Football stadium in Nof HaGalil, Israel

Green Stadium (אצטדיון גרין, Etztadion Green) is a football stadium in Nof HaGalil, Israel.

==History==
The construction of the stadium began in 1960 as a joint stadium of the city of Nazareth and Kiryat Nazareth (as it was then called Nof HaGalil) at the initiative of the General Histadrut of the Workers in the Land of Israel. The plan was for the stadium to be used by a joint Jewish-Arab soccer team that would be established for the two cities, under the auspices of the Hapoel Sports Association. First there was talk of building 10,000 seats, and in 1964 it was announced that the final plan was for 45,000 Olympic-style seats, of which 6,000 seats would be built in the first phase.

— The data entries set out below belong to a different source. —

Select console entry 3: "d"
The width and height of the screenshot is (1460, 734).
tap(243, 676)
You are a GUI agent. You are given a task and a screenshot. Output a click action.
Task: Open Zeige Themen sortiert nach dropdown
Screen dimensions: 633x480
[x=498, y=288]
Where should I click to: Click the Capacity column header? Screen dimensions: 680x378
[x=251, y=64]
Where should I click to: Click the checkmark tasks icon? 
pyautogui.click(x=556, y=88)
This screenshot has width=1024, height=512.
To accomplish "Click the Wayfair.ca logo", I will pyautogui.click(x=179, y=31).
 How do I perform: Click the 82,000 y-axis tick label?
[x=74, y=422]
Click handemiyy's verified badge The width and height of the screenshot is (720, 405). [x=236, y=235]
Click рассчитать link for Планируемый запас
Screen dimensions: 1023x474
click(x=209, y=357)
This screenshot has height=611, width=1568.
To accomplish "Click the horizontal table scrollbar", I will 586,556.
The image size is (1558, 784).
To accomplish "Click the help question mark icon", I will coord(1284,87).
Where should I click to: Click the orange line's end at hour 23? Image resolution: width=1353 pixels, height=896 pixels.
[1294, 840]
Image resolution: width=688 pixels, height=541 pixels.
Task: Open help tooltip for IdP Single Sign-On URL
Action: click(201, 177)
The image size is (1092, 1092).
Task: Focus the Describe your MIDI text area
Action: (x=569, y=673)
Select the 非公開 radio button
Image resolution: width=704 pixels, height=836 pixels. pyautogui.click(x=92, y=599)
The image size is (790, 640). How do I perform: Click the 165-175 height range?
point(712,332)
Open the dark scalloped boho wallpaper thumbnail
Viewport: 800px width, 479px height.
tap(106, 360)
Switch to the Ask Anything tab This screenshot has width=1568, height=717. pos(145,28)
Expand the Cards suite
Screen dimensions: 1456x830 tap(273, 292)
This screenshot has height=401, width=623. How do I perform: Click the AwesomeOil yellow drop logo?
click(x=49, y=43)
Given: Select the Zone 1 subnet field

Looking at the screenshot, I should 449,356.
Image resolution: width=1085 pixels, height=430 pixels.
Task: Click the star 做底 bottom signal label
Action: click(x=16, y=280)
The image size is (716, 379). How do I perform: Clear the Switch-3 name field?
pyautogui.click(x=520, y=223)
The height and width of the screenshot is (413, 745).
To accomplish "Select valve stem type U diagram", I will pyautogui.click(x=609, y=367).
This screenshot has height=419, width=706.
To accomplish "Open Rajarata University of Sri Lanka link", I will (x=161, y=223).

The funds for the construction of the stadium were raised by George Meany, chairman of the trade unions in the United States, after a visit he made to Nazareth. The stadium was officially inaugurated in the summer of 1965 and was called "George Mini Stadium" and it has one central stand on the eastern side with 3,000 seats and 12,000 standing places. After its inauguration, a conflict broke out between several parties over its ownership and management, and it was little used in the first years after its establishment. At first it was proposed that the ownership be divided between the Nazareth Illit local council which would hold 50%, the Nazareth Illit Workers Council 25% and the Nazareth Workers Council 25%.

The goal was to convince the Hapoel Bnei Nazareth team, which was then playing in Liga Alef, to play in the stadium, since it would attract a large crowd to its games. The Nazareth Workers' Council demanded 50% of the ownership and Hapoel Bnei Nazareth was also not enthusiastic about a stadium, since it is built in a valley and you could watch games from the outside without having to buy a ticket. It was finally held by the Upper Nazareth Workers' Council. It was used by Hapoel Nazareth Illit who competed in Liga Gimel and did not attract a large crowd.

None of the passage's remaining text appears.